Having the best of both compile-once and don't-compile-on-import is where
the lazy and self-destructive tools come in. A LazyObject
instance
has a loader function, a context to place the result of the into, and the
name of the loaded value in the context. The LazyObject
does no
work when it is first created. However, whenever an attribute is accessed
(or a variety of other operations) the loader will be called, the true
value will be constructed, and the LazyObject
will act as a proxy to
loaded object.
Using the above regex example, we have minimal import-time and run-time performance hits with the following lazy implementation:
import re
from lazyasd import LazyObject
FOO_RE = LazyObject(lambda: re.compile('foo'), globals(), 'FOO_RE')
def has_foo_lazy(s):
return FOO_RE.search(s) is not None
To walk through the above, at import time FOO_RE
is a LazyObject, that has a
lambda loader which returns the regex we care about. If FOO_RE
is never
accessed this is how it will remain. However, the first time has_foo_lazy()
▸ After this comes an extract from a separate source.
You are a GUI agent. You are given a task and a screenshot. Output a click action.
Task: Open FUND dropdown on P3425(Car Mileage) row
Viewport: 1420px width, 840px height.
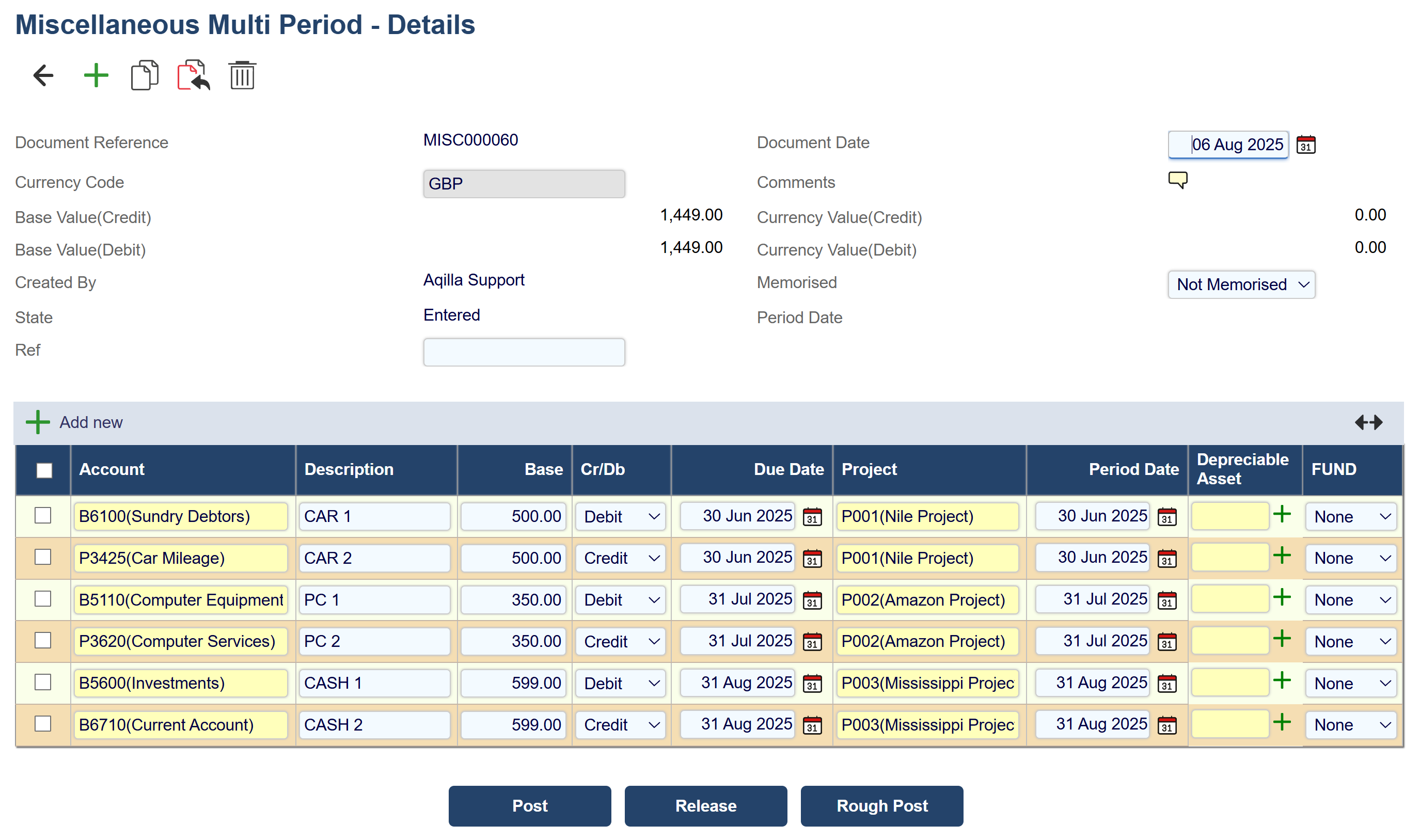[1350, 559]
is called, accessing the search
method will cause the LazyObject
to:
- Call the loader (getting
re.compile('foo')
as the result) - Place the result in the context, eg
globals()['FOO_RE'] = re.compile('foo')
- Look up attributes and methods (such as
search
) on the result.
Now because of the context replacement, FOO_RE
now is a regular expression
object. Further calls to has_foo_lazy()
will see FOO_RE
as a regular
expression object directly, and not as a LazyObject
. In fact, if no lingering
references remain, the original LazyObject
instance can be totally cleaned up
by the garbage collector!
For the truly lazy, there is also a lazyobject
decorator:
import re
from lazyasd import lazyobject
@lazyobject
def foo_re():
return re.compile('foo')
def has_foo_lazy(s):
return foo_re.search(s) is not None
Another useful pattern is to implement lazy module imports, where the module is only imported if a member of it used:
import importlib
from lazyasd import lazyobject
@lazyobject
def os():
return importlib.import_module('os')
The world is beautifully yours, but feel free to take a nap first.
The LazyBool
class and lazybool
decorator have the same interface as
lazy objects. These are provided for objects that are intended to be resolved
as booleans.
The LazyDict
class and lazydict
decorator are similar. Here however,
the first value is a dictionary of key-loaders. Rather than having a single
loader, each value is loaded individually when its key is first accessed.
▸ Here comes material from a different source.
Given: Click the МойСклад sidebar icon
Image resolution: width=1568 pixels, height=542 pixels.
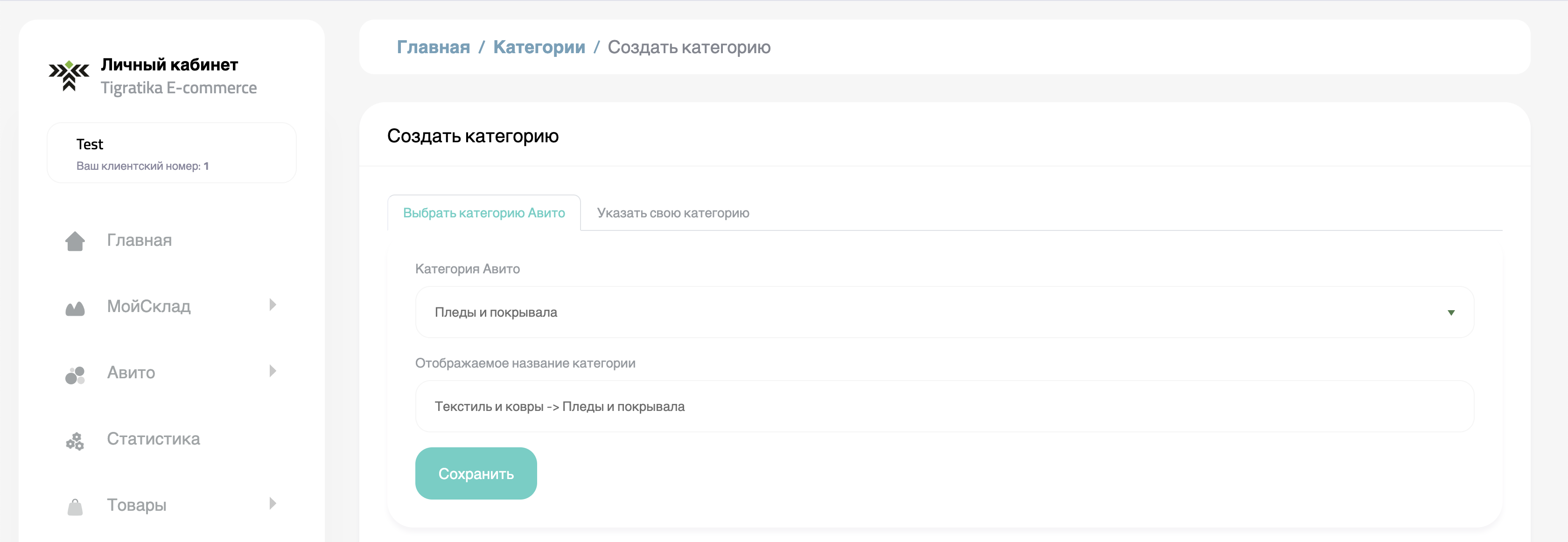Looking at the screenshot, I should (x=75, y=308).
Even with all of the above laziness, sometimes it isn't enough. Sometimes a
module is so painful to import and so unavoidable that you need to import
it on background thread so that the rest of the application can boot up
in the meantime. This is the purpose of load_module_in_background()
.
For example, if you are using pygments and you want the import to safely be 100x faster, simply drop in the following lines:
# must come before pygments imports
from lazyasd import load_module_in_background
load_module_in_background('pkg_resources',
replacements={'pygments.plugin': 'pkg_resources'})
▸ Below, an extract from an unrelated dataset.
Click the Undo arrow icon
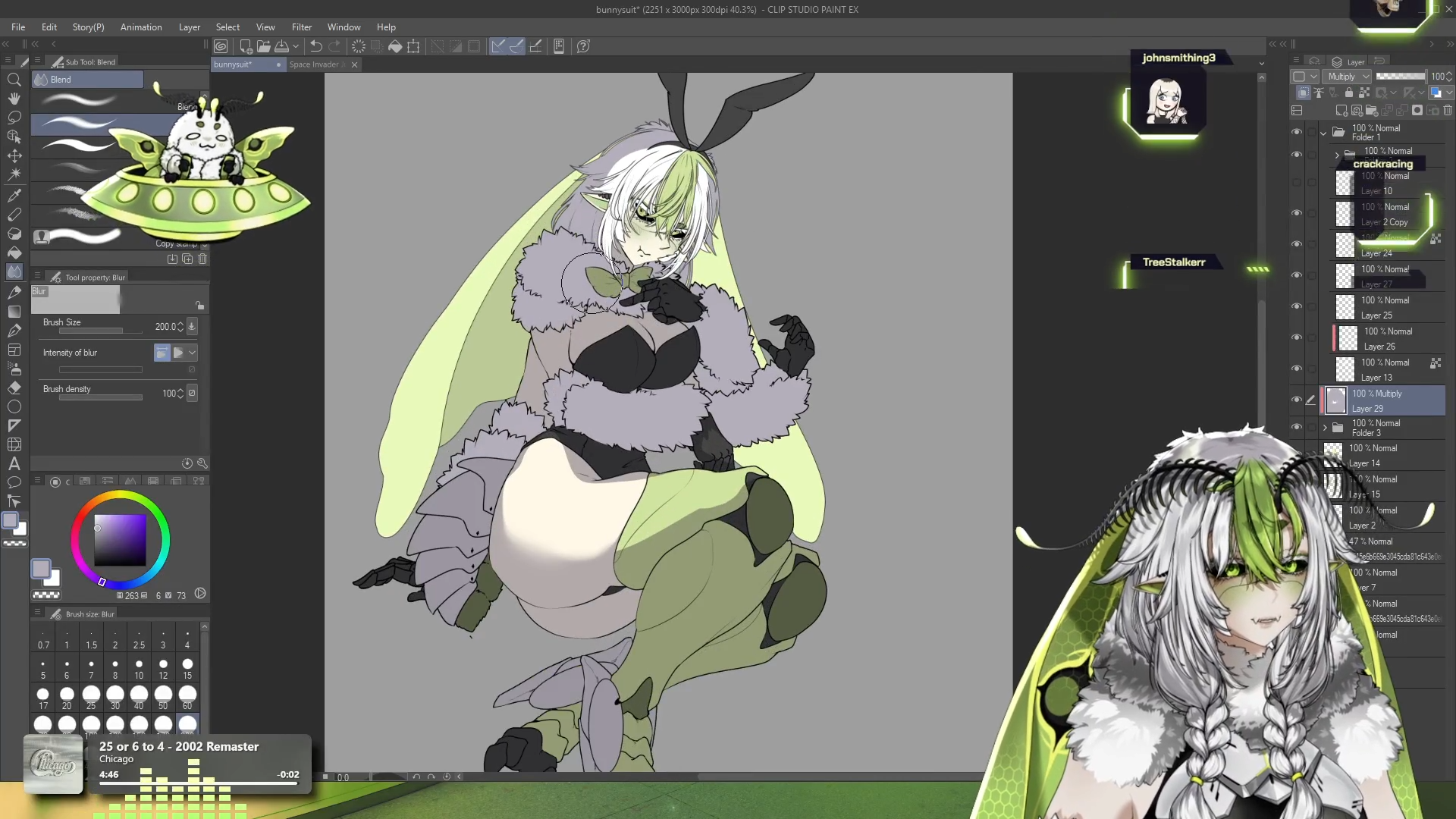The height and width of the screenshot is (819, 1456). pos(316,46)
# now pygments is fast to import
from pygments.style import Style
This prevents pkg_resources
, which comes from setuptools, from searching your
entire filesystem for plugins at import time. Like above, this import acts as
proxy and will block until it is needed. It is also robust if the module has
already been imported. In some cases, this background importing is the best a
third party application can do.